O governo Lula já indicou uma substituta para o cargo de Foster, a embaixadora Maria Luiza Viotti, cujo pedido de agréement (um aceite do governo onde a diplomata vai servir) já foi aprovado pelos Estados Unidos. Viotti ainda aguarda a aprovação pelo Senado para assumir o cargo. Ela será a primeira mulher da história da diplomacia brasileira a assumir essa posição.
Durante a organização da visita, a equipe do presidente informou que toda a comitiva apresentou declarações de vacinação, sinalizando o posicionamento da atual gestão em favor da imunização contra a Covid. Bolsonaro não divulgou publicamente se recebeu ou não as vacinas contra a doença, mas chegou a contestar a eficácia do imunizante por diversas vezes, além de ter minimizado a gravidade da doença. Aliados do ex-presidente, como Foster, não se vacinaram.
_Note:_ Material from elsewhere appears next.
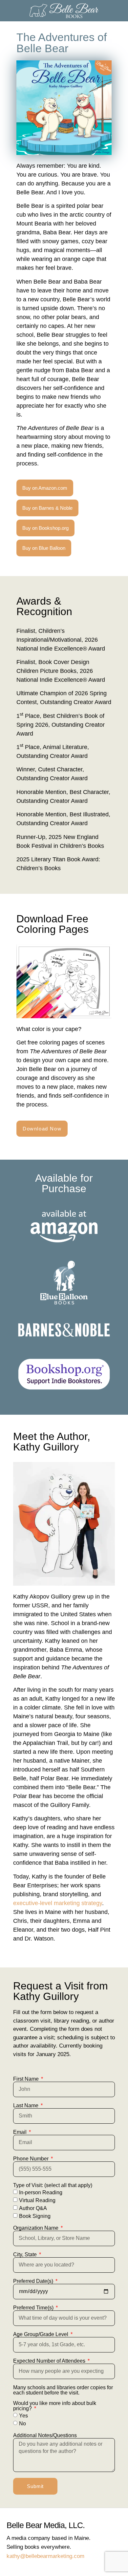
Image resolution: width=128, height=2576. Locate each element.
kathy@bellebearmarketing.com (45, 2556)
A Casa Branca tem reforçado protocolos de segurança física de Lula e sua comitiva, mas também contra a Covid-19. Foi exigida de toda a comitiva e também da imprensa que vai cobrir o encontro a declaração de vacinação contra a doença. Além disso, todos que entrarem na Casa Branca precisarão se submeter a um teste de Covid. Lula, segundo sua assessoria de imprensa, será testado por uma equipe de médicos brasileiros.